* TASK OBJECTIVE *
If a line below contains "band", count it; then state how many such lines there are, and nothing else.

* Dataset entries *
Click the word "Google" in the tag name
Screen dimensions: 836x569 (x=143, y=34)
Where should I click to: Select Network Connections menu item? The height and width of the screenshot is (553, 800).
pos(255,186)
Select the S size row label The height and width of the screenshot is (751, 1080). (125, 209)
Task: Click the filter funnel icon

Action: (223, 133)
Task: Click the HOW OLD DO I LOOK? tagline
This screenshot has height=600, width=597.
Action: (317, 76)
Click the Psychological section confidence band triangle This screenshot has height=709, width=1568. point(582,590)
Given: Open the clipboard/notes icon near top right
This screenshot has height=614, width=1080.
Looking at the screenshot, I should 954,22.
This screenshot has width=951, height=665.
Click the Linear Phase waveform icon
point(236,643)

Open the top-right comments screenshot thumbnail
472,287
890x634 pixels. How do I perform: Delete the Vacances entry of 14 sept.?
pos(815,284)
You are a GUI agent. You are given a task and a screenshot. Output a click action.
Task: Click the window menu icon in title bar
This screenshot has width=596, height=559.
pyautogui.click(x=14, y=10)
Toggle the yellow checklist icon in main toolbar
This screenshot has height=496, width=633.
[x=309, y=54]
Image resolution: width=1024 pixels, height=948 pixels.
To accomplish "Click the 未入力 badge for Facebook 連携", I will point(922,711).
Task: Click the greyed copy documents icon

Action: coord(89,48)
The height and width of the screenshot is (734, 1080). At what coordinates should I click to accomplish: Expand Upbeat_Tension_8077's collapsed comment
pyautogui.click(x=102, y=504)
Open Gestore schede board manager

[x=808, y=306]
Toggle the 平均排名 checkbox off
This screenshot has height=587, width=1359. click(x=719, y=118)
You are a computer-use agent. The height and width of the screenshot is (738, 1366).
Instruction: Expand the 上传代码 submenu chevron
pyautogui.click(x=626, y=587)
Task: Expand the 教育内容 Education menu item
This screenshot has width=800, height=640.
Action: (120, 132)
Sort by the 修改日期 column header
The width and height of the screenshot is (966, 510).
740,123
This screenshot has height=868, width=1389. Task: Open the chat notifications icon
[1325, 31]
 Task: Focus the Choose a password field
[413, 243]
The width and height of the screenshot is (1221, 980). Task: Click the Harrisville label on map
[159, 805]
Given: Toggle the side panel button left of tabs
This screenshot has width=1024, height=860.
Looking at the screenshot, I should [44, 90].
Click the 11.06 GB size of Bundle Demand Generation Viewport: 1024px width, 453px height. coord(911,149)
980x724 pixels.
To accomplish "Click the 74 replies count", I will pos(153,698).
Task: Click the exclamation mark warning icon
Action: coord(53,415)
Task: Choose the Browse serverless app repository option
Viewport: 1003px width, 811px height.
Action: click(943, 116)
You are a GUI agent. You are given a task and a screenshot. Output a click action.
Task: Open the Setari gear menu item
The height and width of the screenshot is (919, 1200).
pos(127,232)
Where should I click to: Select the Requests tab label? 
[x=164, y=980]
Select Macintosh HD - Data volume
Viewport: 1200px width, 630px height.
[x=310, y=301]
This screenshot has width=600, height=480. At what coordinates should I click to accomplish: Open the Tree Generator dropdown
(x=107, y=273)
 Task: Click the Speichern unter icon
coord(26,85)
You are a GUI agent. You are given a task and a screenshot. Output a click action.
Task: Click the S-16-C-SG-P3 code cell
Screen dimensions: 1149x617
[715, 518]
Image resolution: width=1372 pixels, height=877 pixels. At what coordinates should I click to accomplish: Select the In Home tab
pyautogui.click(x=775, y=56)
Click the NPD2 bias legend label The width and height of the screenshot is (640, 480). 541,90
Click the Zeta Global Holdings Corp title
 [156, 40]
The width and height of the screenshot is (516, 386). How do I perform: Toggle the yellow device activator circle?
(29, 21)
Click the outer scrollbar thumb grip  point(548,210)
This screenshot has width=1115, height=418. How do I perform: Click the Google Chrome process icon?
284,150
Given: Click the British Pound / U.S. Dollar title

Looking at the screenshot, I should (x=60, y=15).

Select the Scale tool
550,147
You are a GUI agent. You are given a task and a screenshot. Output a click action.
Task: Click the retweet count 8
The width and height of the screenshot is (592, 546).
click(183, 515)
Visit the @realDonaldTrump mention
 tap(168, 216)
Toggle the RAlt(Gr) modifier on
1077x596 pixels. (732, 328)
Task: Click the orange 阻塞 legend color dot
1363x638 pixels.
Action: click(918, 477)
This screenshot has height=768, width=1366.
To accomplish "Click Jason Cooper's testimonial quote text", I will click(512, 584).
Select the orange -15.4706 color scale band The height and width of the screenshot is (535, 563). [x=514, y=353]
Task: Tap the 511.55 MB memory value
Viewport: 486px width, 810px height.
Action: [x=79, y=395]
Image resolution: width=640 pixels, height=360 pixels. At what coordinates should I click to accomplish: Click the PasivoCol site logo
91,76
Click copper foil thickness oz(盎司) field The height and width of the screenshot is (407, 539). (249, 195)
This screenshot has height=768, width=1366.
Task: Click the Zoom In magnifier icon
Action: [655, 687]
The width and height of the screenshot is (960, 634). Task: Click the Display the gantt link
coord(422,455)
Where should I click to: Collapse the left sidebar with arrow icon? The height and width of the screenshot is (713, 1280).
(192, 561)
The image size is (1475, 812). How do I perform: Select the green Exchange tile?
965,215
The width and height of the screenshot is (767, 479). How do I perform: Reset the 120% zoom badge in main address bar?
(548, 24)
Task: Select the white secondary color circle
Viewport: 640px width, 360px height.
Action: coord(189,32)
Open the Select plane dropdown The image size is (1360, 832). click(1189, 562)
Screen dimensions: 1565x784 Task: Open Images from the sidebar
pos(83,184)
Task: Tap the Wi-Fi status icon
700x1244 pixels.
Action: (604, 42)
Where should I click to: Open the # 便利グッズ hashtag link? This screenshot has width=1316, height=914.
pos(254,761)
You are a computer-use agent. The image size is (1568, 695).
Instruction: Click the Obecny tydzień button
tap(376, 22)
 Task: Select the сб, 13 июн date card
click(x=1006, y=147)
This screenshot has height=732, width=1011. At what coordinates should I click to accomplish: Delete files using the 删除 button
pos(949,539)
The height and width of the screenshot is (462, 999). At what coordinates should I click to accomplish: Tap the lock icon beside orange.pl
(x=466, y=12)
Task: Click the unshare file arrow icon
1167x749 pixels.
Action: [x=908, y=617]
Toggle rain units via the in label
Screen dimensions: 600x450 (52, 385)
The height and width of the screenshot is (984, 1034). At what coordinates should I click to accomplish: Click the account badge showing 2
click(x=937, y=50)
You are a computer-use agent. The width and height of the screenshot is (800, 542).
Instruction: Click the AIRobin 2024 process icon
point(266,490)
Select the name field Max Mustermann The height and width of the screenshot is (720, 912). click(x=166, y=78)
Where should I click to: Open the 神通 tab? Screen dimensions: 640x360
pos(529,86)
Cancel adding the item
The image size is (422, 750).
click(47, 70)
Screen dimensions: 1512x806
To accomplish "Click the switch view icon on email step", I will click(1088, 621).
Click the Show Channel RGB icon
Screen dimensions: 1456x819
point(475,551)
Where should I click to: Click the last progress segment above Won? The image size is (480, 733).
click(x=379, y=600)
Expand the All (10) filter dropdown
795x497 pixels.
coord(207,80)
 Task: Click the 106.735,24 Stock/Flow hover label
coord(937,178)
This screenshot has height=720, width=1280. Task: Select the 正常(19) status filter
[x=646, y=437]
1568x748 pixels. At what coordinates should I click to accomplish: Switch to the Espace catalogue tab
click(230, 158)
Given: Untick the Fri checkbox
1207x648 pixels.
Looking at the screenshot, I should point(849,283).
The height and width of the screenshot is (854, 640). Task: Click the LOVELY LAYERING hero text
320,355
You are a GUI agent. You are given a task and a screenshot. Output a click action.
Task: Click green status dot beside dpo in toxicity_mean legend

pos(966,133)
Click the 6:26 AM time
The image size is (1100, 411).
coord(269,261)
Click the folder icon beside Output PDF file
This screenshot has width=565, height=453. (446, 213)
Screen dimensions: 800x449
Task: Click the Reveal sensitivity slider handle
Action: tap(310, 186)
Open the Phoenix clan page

* ANSWER TO THIS EXERCISE *
2